The messages—to lose the “quarantine 15” or the “COVID 19”—aim to instill the idea that “appearance is a central part of who you are and what your worth is,” Rodgers says. “The message is: If you’re not pursuing this narrow range of so-called acceptable body shapes, you’re failing.”

The reality, Rodgers says, is that weight gain and weight loss are often much less controllable than companies in the fitness industry would have us believe. Plus, she says, there’s nothing wrong with a body that survived a pandemic, no matter the number on the scale.

There are a few reasons people may feel an extra pressure to look a certain way after the last year, Rodgers says.

For one, many people spent much of the year staring at a thumbnail-sized image of themselves while video conferencing with coworkers, friends, and family quarantining at home.

For another, newly relaxed mask mandates and gathering recommendations means that people are suddenly seeing friends and family in person for the first time in a year—an experience akin to attending a high school reunion, Rodgers says.

“It feels like the stakes are higher, that it’s a social context in which your appearance signals something about you,” she says. “That’s a lot of pressure.”

Companies looking to take advantage of that pressure in order to sell gym memberships, teeth whitening services, and other products must walk a particularly thin line so as not to “traumatize people beyond the trauma of the last year,” says Yakov Bart, associate professor of marketing at Northeastern.

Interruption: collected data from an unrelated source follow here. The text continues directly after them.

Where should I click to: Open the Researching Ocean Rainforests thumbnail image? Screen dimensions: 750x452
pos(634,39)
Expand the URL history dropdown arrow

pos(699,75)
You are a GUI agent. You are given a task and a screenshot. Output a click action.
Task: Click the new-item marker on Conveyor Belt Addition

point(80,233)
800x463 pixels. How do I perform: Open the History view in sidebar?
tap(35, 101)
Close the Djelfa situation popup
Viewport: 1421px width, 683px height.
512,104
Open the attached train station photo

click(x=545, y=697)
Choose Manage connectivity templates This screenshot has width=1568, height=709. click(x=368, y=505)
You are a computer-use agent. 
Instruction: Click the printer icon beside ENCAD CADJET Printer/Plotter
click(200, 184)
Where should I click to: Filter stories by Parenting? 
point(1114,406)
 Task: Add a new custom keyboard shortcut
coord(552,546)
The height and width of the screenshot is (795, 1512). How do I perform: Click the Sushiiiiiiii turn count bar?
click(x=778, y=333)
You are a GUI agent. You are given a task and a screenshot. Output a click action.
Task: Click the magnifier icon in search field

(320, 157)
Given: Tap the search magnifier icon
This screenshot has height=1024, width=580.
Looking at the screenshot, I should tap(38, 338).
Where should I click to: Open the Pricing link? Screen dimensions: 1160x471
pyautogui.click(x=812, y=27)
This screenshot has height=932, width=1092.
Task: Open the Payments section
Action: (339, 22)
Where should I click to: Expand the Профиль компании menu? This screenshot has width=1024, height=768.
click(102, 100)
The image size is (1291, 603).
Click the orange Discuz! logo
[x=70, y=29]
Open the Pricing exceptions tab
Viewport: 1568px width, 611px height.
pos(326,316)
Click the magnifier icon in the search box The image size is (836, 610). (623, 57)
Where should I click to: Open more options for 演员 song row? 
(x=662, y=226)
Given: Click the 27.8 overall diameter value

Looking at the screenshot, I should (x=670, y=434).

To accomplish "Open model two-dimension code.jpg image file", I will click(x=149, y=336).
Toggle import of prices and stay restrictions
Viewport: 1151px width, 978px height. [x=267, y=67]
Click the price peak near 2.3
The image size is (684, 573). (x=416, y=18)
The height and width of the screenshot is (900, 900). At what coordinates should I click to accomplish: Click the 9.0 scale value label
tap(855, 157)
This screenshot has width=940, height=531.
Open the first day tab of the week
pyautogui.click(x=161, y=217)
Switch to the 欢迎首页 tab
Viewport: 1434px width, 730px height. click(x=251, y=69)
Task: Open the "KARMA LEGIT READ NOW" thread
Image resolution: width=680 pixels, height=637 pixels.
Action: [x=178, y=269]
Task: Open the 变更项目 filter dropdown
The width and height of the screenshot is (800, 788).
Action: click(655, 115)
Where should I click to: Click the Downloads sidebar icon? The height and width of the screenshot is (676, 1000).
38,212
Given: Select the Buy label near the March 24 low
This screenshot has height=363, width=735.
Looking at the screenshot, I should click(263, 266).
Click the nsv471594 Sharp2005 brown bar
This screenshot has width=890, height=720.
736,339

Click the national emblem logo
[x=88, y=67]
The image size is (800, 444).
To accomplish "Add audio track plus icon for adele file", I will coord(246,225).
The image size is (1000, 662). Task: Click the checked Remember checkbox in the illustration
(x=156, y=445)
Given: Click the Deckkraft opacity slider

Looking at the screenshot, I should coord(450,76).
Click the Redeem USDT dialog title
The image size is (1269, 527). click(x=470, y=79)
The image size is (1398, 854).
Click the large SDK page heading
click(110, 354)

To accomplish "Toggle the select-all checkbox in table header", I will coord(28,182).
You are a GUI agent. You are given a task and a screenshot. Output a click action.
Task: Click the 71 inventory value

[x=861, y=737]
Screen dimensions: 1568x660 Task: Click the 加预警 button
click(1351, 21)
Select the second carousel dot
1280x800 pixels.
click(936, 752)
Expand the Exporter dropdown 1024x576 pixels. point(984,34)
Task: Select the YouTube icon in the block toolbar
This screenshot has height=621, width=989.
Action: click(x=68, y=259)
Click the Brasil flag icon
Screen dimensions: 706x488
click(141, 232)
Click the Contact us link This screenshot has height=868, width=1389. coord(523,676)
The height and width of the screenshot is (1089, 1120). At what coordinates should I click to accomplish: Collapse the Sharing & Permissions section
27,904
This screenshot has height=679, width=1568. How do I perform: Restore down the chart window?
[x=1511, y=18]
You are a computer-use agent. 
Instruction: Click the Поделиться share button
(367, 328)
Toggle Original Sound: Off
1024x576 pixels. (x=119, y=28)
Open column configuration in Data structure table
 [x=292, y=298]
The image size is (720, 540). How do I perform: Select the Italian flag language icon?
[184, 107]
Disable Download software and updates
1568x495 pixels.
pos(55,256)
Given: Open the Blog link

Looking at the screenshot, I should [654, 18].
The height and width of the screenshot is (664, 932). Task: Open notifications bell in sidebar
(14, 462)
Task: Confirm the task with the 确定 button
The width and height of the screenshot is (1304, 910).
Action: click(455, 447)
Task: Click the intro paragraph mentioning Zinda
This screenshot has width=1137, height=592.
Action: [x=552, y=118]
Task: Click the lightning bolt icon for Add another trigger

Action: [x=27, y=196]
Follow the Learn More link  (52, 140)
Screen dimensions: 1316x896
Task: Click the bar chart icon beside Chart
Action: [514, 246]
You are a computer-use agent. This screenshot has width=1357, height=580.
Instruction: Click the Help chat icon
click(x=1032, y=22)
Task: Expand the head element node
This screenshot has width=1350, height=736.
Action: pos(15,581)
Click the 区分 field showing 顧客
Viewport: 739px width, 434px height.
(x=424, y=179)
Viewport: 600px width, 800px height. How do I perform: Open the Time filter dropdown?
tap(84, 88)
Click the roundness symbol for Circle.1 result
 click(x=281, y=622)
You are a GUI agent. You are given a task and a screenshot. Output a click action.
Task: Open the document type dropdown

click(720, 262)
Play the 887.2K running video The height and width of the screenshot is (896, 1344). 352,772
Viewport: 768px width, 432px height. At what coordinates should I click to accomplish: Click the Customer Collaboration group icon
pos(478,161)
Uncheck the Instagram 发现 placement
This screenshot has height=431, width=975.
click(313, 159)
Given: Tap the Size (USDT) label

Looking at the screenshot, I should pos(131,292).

“It’s not surprising that companies want to leverage these conversations that are already out there,” says Bart, who is also Joseph G. Riesman research professor. “If people are posting memes about the ‘quarantine 15,’ it makes it easier for marketers to join that conversation.”

But those marketers should focus on two important parts of their messages, Bart says: the content and the audience.

Businesses need to “acknowledge the trauma that people went through,” he says, and present compassionate messages that are aligned with people’s real goals, rather than shaming people for how they fared in the last year.

The audience is also important, Bart says.

“When you’re talking about weight loss, there’s a fine line between targeting populations that are interested and targeting vulnerable populations, such as young adults and teens,” who are more susceptible to extreme weight loss programs and disordered eating, he says.

Ultimately though, it’s up to each person to decide whether they’re buying what advertisers are selling—and after a year spent trying to survive a deadly pandemic, Rodgers suggests a gentler approach to self-care.

“At its core, marketing is the art of creating a need so that people will consume the thing you’re selling,” she says.

It’s up to us to decide what we really need.